Exercise data START
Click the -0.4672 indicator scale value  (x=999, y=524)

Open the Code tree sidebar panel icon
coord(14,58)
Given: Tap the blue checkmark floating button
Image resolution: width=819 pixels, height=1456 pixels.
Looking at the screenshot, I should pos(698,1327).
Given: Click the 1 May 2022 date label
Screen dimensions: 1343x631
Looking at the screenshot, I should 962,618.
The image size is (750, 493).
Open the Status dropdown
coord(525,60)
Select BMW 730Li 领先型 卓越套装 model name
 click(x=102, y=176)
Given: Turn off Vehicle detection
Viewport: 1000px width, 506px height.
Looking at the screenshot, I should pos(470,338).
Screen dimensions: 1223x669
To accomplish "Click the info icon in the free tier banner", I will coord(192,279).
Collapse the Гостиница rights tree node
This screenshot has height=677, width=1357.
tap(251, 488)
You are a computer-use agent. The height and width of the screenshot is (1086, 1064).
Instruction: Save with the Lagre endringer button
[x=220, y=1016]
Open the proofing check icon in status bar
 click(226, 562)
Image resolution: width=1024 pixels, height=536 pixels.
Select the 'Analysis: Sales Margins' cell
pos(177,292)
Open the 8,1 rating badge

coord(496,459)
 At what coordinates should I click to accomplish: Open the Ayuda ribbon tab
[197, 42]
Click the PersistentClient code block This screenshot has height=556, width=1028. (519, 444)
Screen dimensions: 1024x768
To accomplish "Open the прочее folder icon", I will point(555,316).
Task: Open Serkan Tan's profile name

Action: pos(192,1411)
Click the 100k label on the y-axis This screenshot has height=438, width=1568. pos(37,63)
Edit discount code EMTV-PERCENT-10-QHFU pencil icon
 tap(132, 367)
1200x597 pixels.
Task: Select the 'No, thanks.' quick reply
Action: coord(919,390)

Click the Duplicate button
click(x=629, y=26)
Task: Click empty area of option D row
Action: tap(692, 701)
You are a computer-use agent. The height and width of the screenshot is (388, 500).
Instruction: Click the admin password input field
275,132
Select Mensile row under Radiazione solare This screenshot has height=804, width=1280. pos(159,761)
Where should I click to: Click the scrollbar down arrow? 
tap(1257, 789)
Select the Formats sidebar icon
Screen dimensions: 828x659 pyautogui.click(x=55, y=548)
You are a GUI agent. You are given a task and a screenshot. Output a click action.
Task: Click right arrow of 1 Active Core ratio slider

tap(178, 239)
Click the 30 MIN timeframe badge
Exercise data END
Exactly the lines from the one containing "Select the Formats sidebar icon" through the end of the listing above, inclusive, are to be written out, and no others.

Select the Formats sidebar icon
Screen dimensions: 828x659 pyautogui.click(x=55, y=548)
You are a GUI agent. You are given a task and a screenshot. Output a click action.
Task: Click right arrow of 1 Active Core ratio slider

tap(178, 239)
Click the 30 MIN timeframe badge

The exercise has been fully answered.